Medtronic will need to conduct two postmarket studies on the Mosaic porcine bioprosthesis heart valve, FDA explains in its approval letter.

In one, the firm will be required to follow for six years the 500 aortic valve replacement (AVR) and 200 mitral valve replacement (MVR) patients enrolled in the clinical trials used to support the PMA. That study will be complete when 100 AVR and MVR patients have attained a six-year evaluation.

In addition, Medtronic will need to monitor newly implanted U.S. patients for valve-related events resulting in death, re-operation or explant. The study should be designed to identify the major failure modes of the device and establish their frequency, according to the agency. In particular, the firm should determine the likelihood of an event rate of structural deterioration.

Medtronic must submit protocols for both studies to FDA by mid-September for review by the agency. Final results of the studies must be reflected in the firm's annual report and in labeling when they are completed, the agency notes.

Originally submitted in October 1999 and amended in November, April and July, the Mosaic PMA was approved July 14 for the replacement of malfunctioning native or prosthetic aortic and mitral heart valves. Approximately 90,000 such valves are implanted annually in the U.S.

The reduced-profile Mosaic, which has been available in Europe since 1997, incorporates a flexible stent, the firm notes. The stents of both models are constructed from acetal homopolymer and covered with polyester fabric.

The device is similar to Medtronic's Hancock II tissue valve for replacement of pathologic or prosthetic aortic and mitral valves. Approved in October, the tri-leaflet porcine valve is fabricated such that the right coronary cusp and its flow-impeding muscle shelf are replaced with a non-coronary cusp from a second valve.

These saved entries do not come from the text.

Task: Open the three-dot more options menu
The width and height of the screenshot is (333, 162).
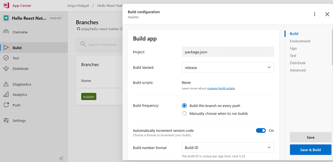Action: tap(315, 14)
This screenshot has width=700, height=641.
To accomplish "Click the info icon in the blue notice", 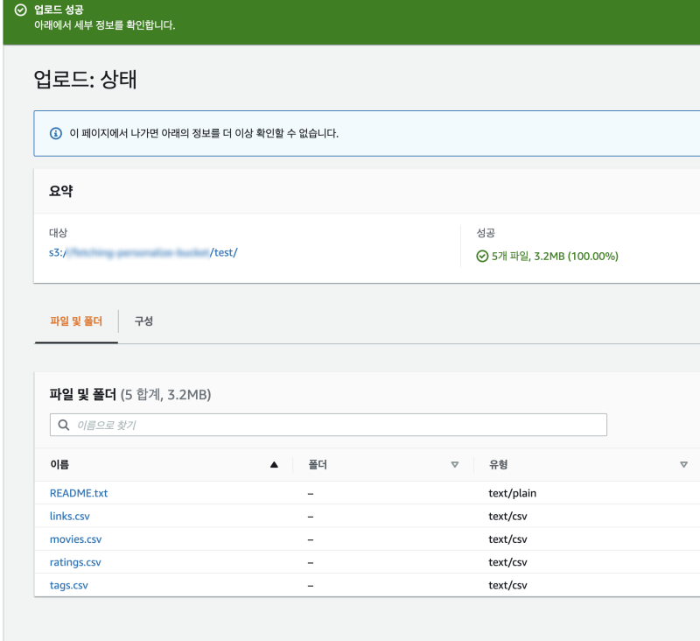I will [x=55, y=134].
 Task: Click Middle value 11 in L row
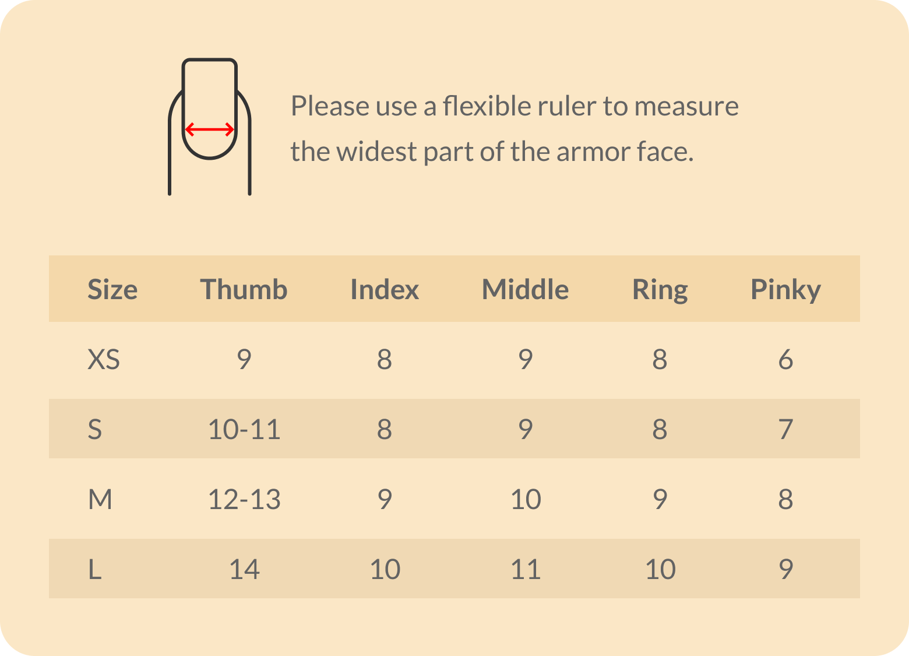point(526,569)
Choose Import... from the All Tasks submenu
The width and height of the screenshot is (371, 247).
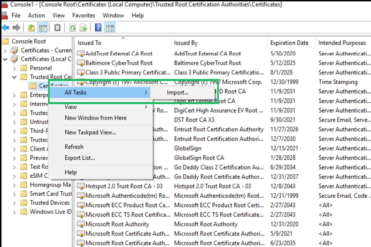click(x=177, y=93)
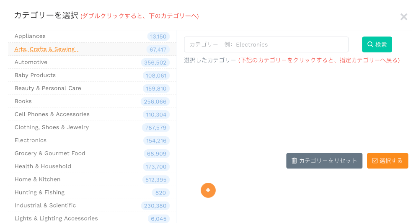Screen dimensions: 416x223
Task: Select Cell Phones & Accessories
Action: coord(52,114)
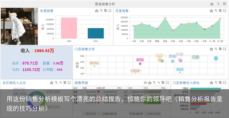This screenshot has width=229, height=118.
Task: Select the pink 2009 bar
Action: [69, 28]
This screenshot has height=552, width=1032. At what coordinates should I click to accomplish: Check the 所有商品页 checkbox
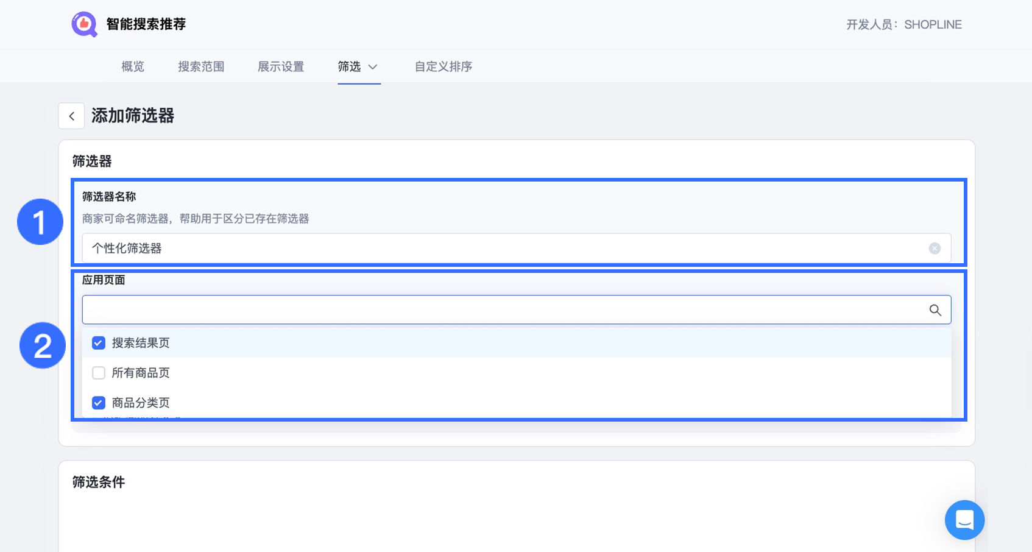pos(99,373)
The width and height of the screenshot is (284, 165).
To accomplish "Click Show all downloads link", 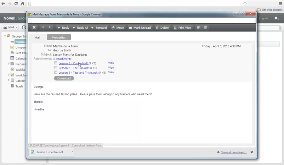I will coord(233,152).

However, the firm is touting two unique features of the Mosaic - the Medtronic AOA alpha amino oleic acid treatment, an anti-mineralization treatment designed to reduce calcification on the tissue valves with alpha-amino oleic acid; and the Medtronic Physiologic Fixation process, which strengthens the valve during manufacturing. According to the letter of approval for the product, AOA is a registered trademark of Biomedical Design in Atlanta.

The PMA submission was based on a prospective, nonrandomized, 1,617-patient clinical study conducted at 21 non-U.S. centers. Safety endpoints were mortality and valve-related morbidity, while effectiveness endpoints were New York Heart Association (NYHA) functional classification and hemodynamic assessments obtained by echocardiography.

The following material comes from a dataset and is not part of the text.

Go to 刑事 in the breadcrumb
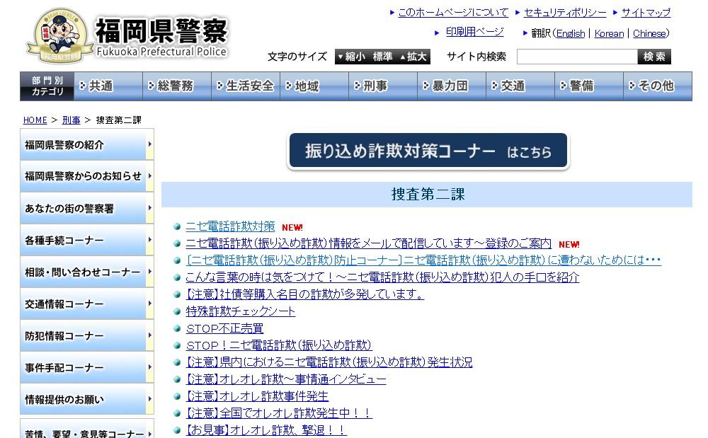This screenshot has height=438, width=708. 71,120
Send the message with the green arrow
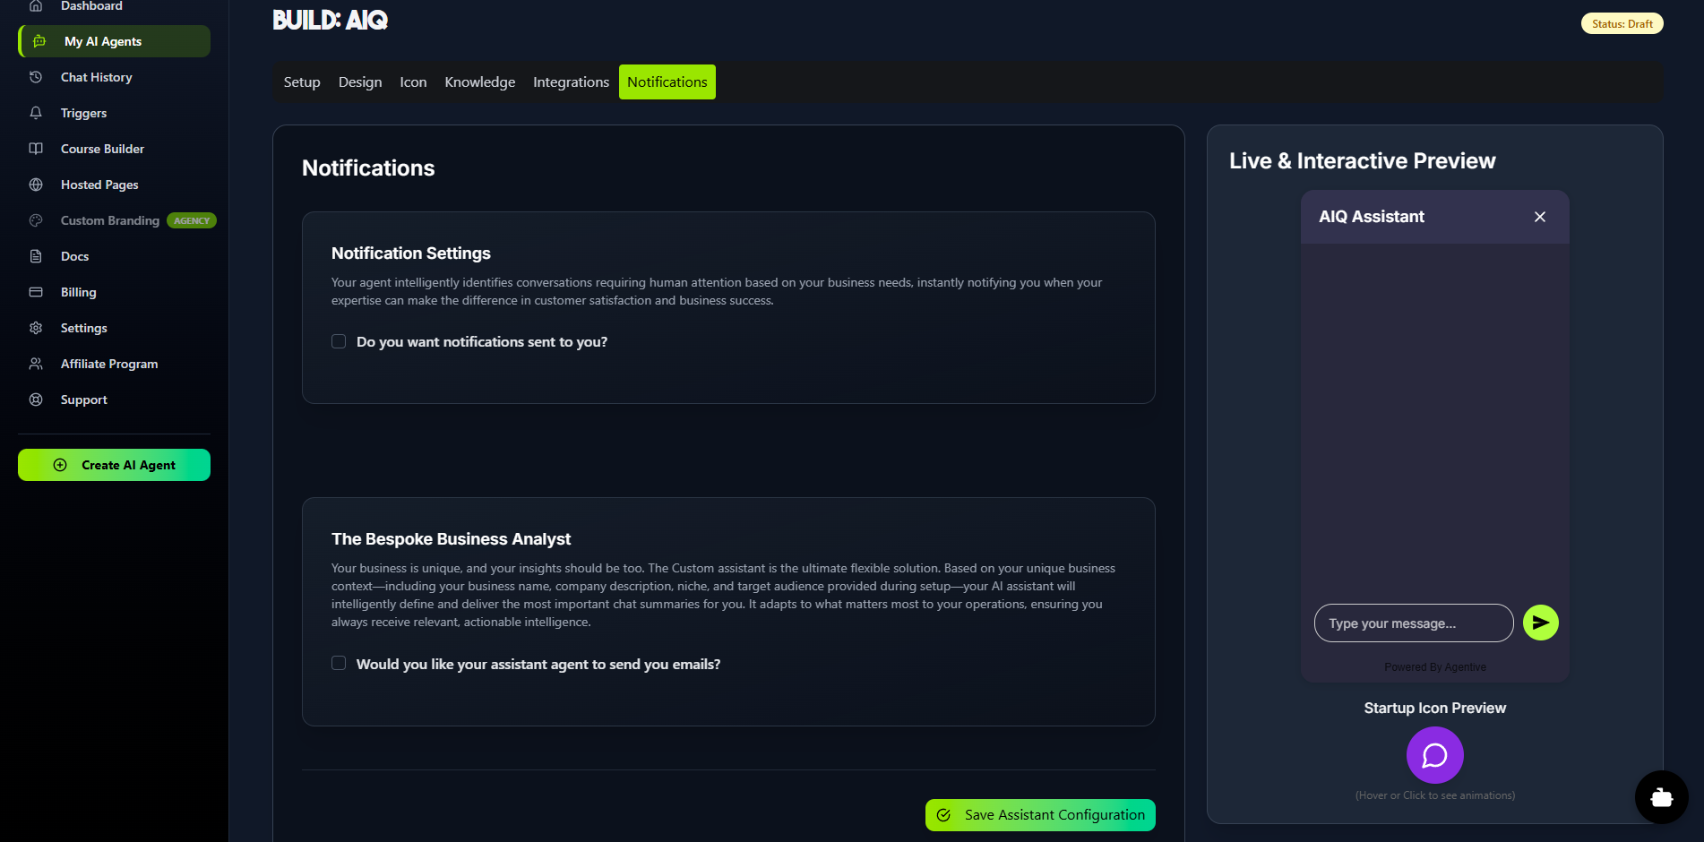The width and height of the screenshot is (1704, 842). coord(1540,623)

Patients were evaluated preoperatively, within 30 days postoperative, 3-6 months postoperative, at one year postoperative and annually thereafter. In the study, 1,252 patients had isolated aortic valve replacement (AVR) and 365 had isolated mitral valve replacement (MVR). Results showed 85.6% of AVR patients were alive four years post-operative and 80% of MVR patients were alive four years post-operative.

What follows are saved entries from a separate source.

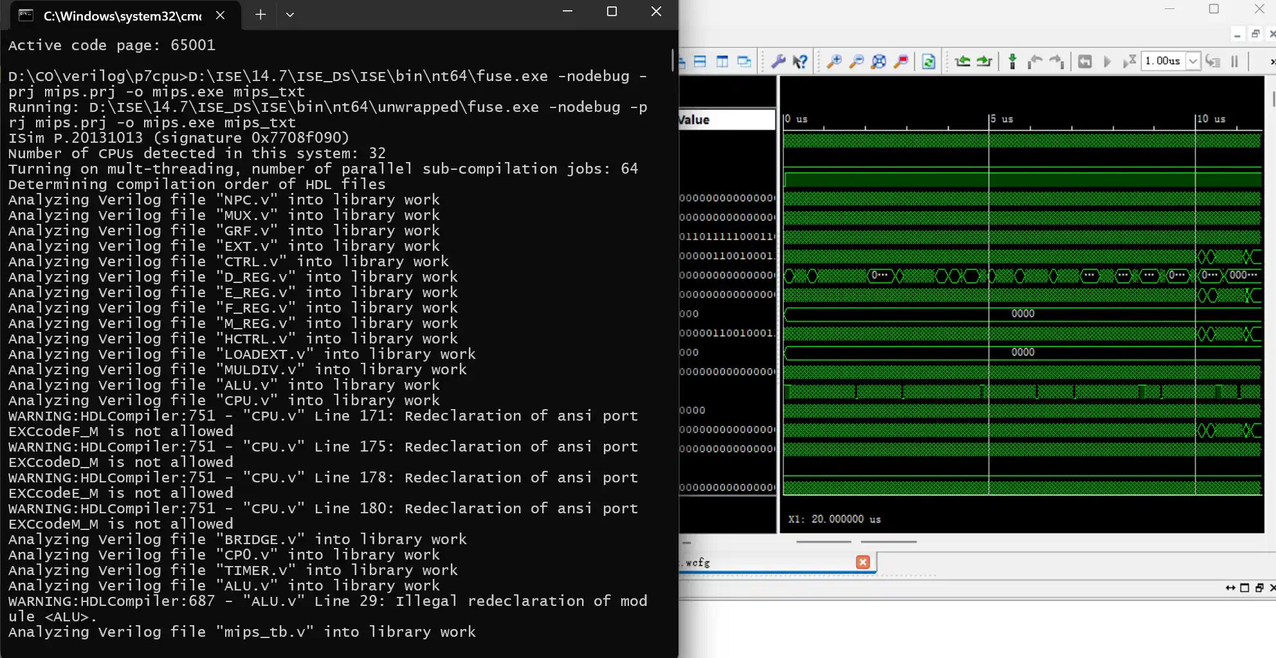Click the green reload refresh icon
Viewport: 1276px width, 658px height.
click(x=928, y=62)
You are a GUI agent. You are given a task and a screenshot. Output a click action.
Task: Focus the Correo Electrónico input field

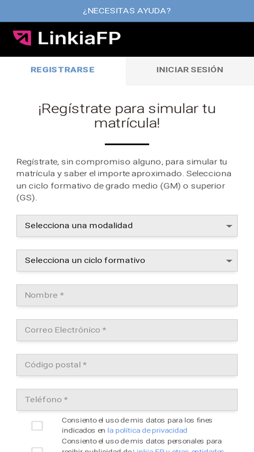point(127,330)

Despite the mid-July approval, launch is unlikely before the fourth quarter, Medtronic said Aug. 1 in announcing the approval. The firm is attributing the delay in launching the Mosaic to the strong demand for the Hancock, and Medtronic says its sales force currently is too small to handle the promotion of both devices. The company plans to increase the size of its sales force in the next few months to compensate for the anticipated demand of the product.

However, before the firm can launch the device in the U.S., it must submit as an amendment to the PMA copies of all approved labeling in final printed form. Medtronic says it will do so the week of Aug. 14.

Approval of the Mosaic follows a firm-initiated European recall due to a misinterpretation in measurement of coaptation depth by a technician, resulting in the release of out-of-specification devices. A total of 529 units were distributed. The problem is unlikely to be repeated given it is technician-related rather than a manufacturing error, Medtronic says.

Both the Hancock II and Mosaic devices were named in a patent infringement lawsuit filed June 29 by Baxter spin-off Edwards Lifesciences against Medtronic in Wilmington, Delaware federal court. Edwards is seeking injunctive relief and damages.